◆ **Exercise**:
Word for word, give every line of the listing again.

◆ **Information provided**:
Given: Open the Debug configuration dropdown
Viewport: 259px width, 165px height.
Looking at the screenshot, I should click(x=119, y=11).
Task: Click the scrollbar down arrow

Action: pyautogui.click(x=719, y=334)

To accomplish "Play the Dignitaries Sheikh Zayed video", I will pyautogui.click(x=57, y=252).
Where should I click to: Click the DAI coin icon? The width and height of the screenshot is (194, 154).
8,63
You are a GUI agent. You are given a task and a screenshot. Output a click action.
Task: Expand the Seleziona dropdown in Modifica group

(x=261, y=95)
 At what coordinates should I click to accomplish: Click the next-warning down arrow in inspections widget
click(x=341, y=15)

◆ **Response below**:
Given: Open the Debug configuration dropdown
Viewport: 259px width, 165px height.
Looking at the screenshot, I should click(x=119, y=11).
Task: Click the scrollbar down arrow

Action: pyautogui.click(x=719, y=334)

To accomplish "Play the Dignitaries Sheikh Zayed video", I will pyautogui.click(x=57, y=252).
Where should I click to: Click the DAI coin icon? The width and height of the screenshot is (194, 154).
8,63
You are a GUI agent. You are given a task and a screenshot. Output a click action.
Task: Expand the Seleziona dropdown in Modifica group

(x=261, y=95)
 At what coordinates should I click to accomplish: Click the next-warning down arrow in inspections widget
click(x=341, y=15)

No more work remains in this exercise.